- Task directions
The result should be the lines from the one that contains "Given: Tick the checkbox beside SERVER row" to the final line of the entries below, copied exactly and with no pictures.

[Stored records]
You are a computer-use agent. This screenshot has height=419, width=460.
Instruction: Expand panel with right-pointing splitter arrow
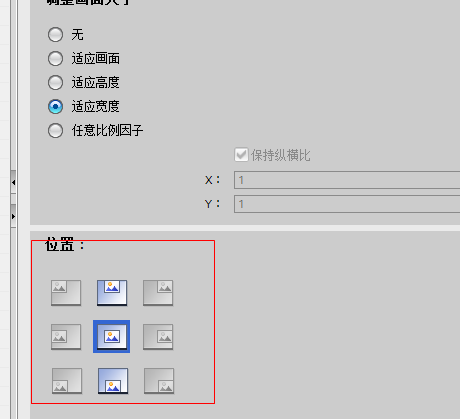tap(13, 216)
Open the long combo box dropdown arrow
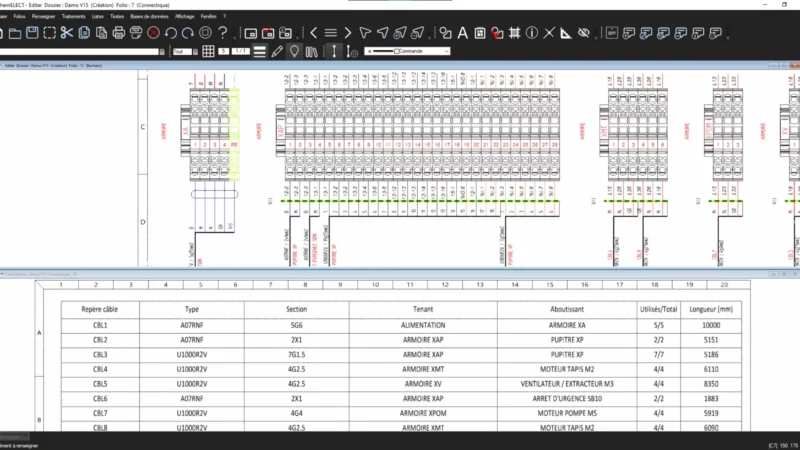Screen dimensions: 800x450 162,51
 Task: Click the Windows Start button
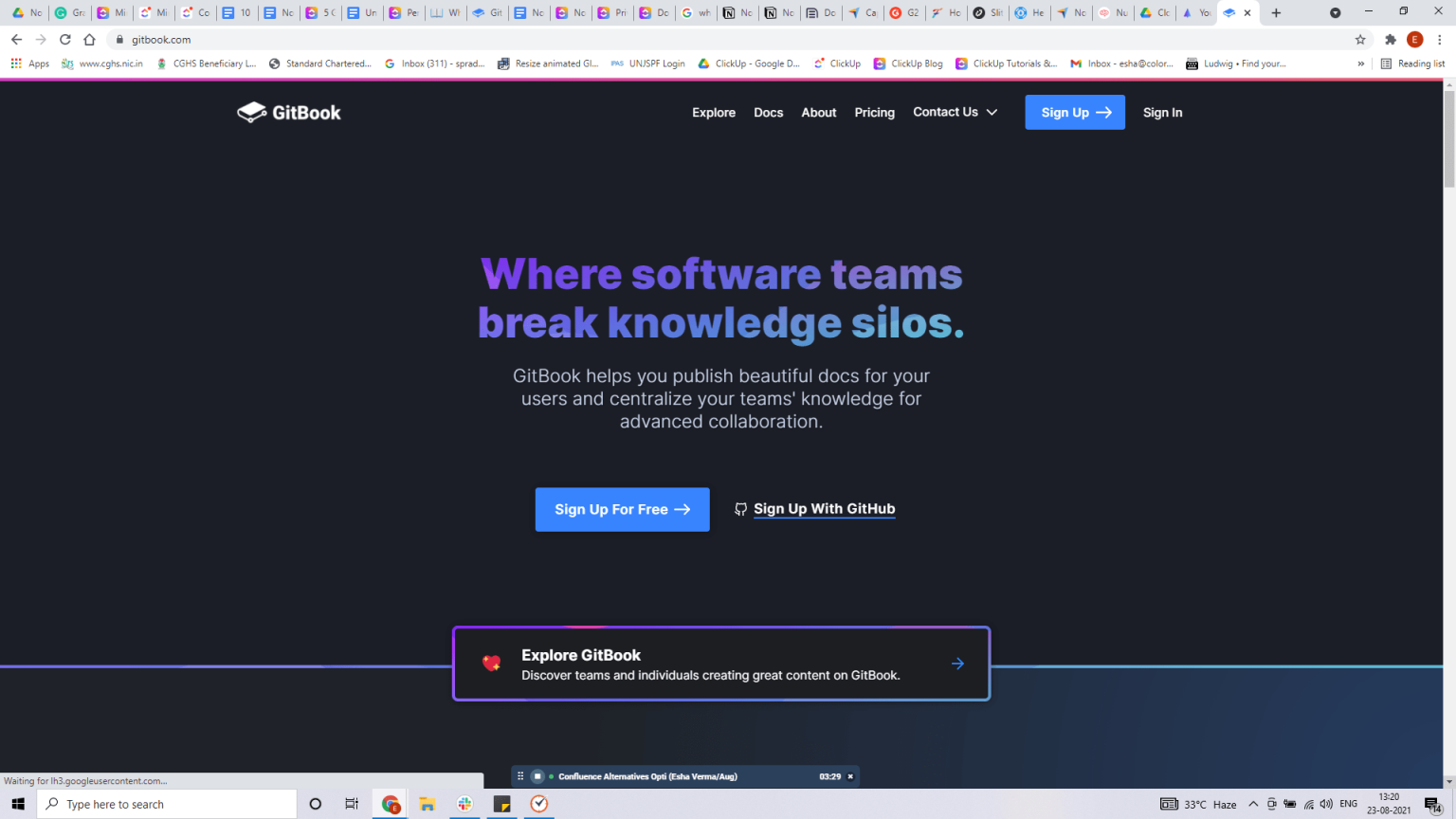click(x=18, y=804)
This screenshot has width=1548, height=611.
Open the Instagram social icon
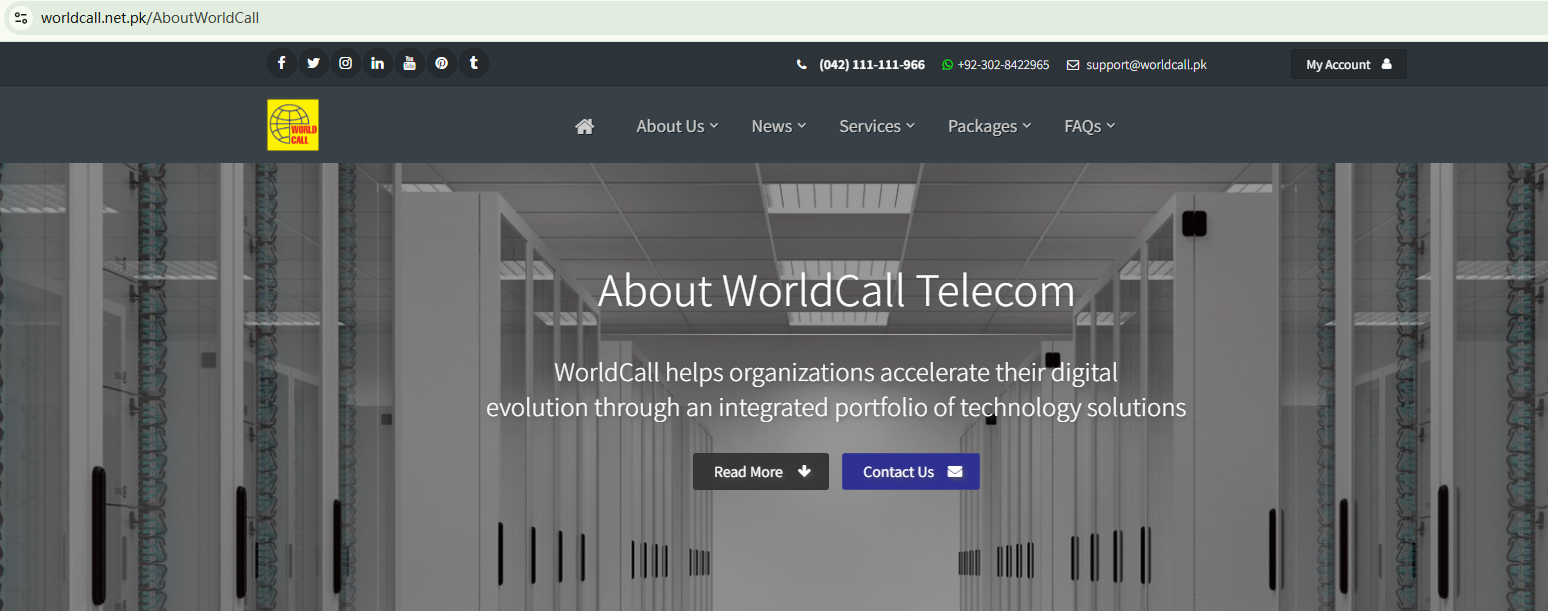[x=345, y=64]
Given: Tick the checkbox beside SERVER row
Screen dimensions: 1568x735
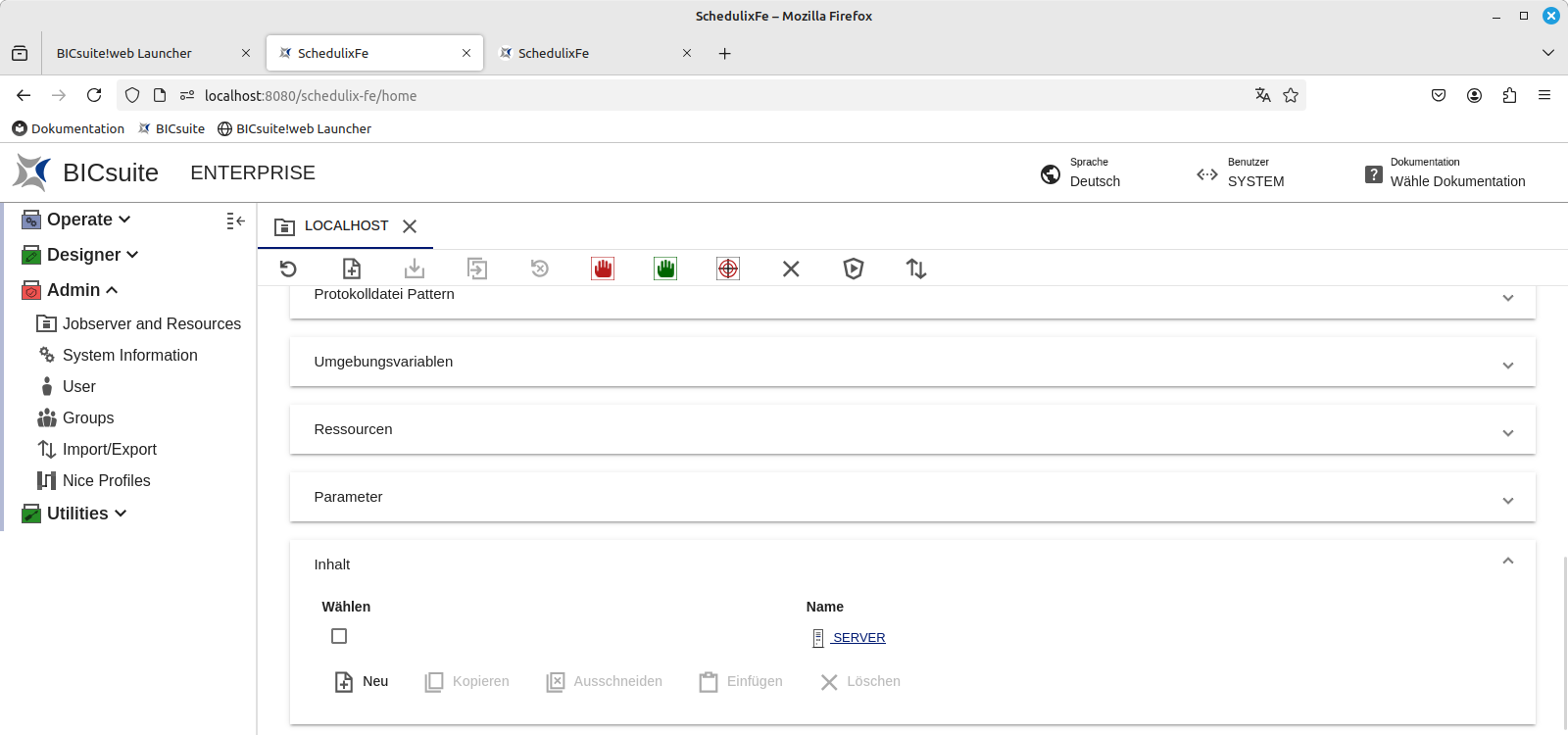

- Task output
Given: Tick the checkbox beside SERVER row
Screen dimensions: 1568x735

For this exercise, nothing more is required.